TASK OBJECTIVE:
Starting at the line that contains "You are a computer-use", copy every line to the end of the material below exactly, and omit the pictures.
○ ○ ○
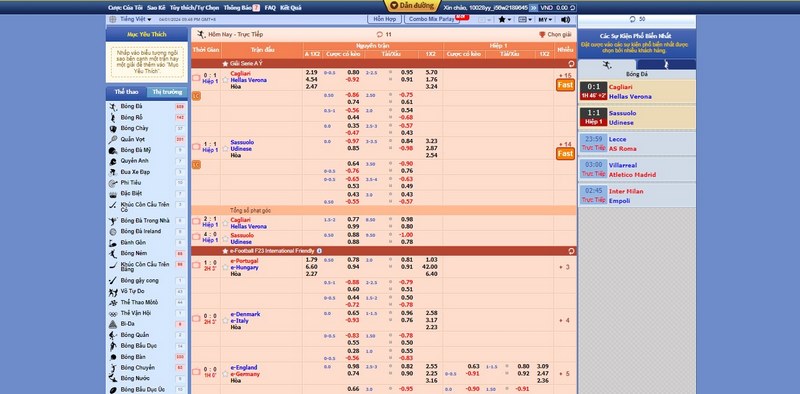Switch to the Thị trường tab
The width and height of the screenshot is (800, 394).
[x=167, y=92]
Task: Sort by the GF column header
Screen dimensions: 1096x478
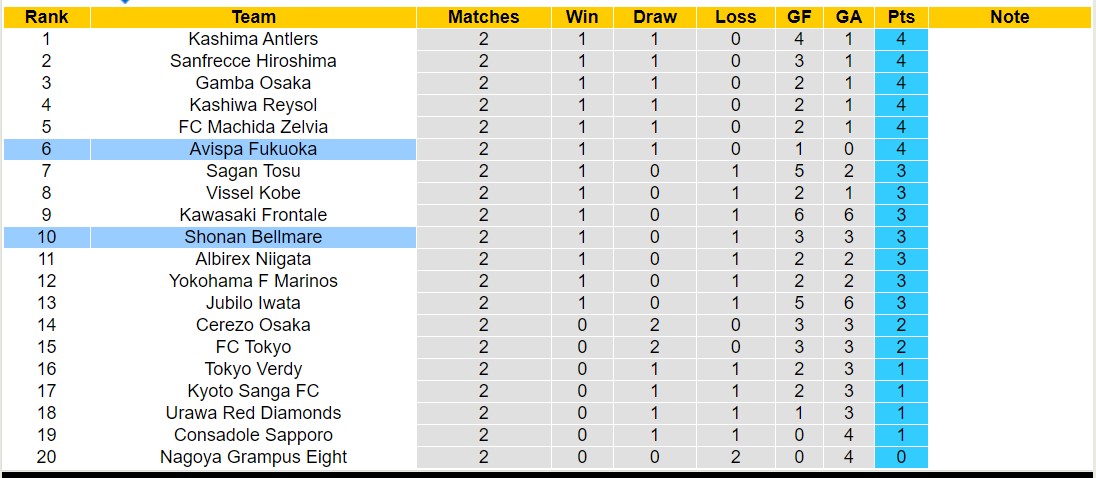Action: [799, 17]
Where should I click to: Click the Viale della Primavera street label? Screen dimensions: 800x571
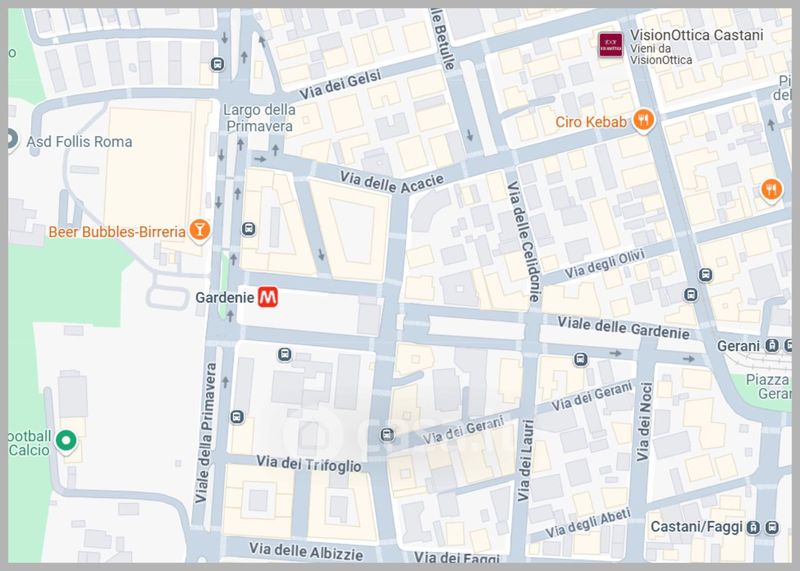[205, 433]
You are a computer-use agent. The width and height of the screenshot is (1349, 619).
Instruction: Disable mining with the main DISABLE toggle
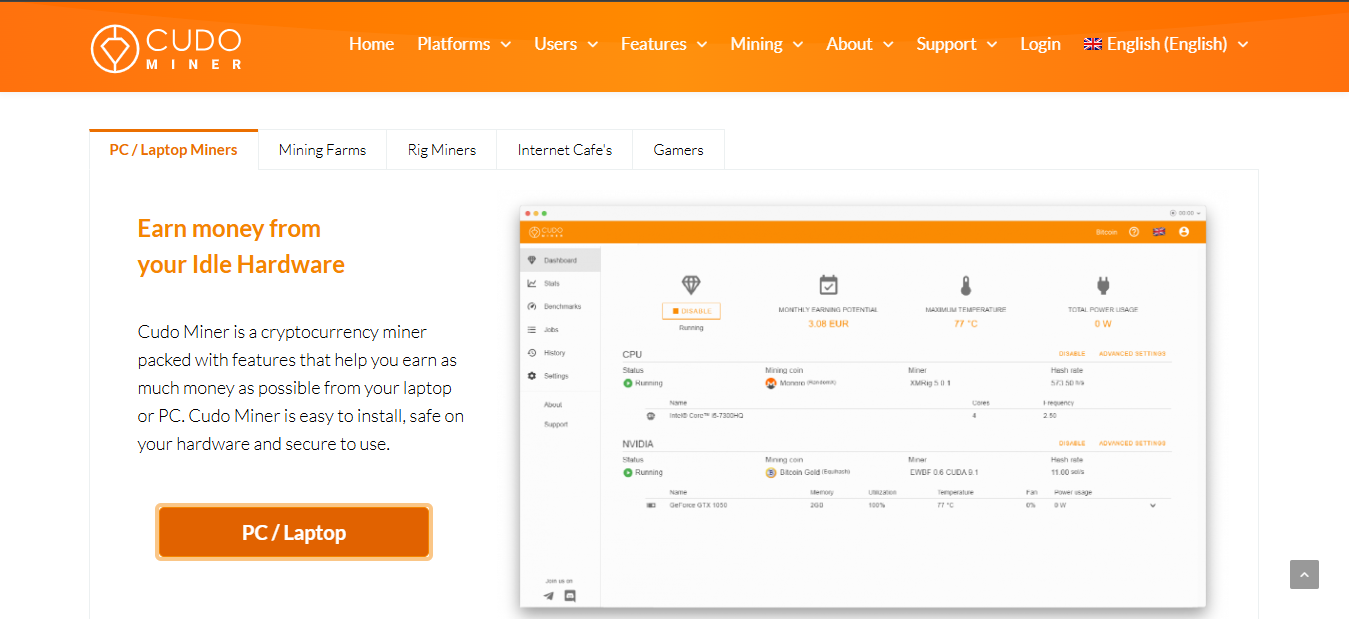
○ ○ ○
ANSWER TO THIS PROBLEM:
You are a computer-use agent. The width and height of the screenshot is (1349, 619).
Instruction: Disable mining with the main DISABLE toggle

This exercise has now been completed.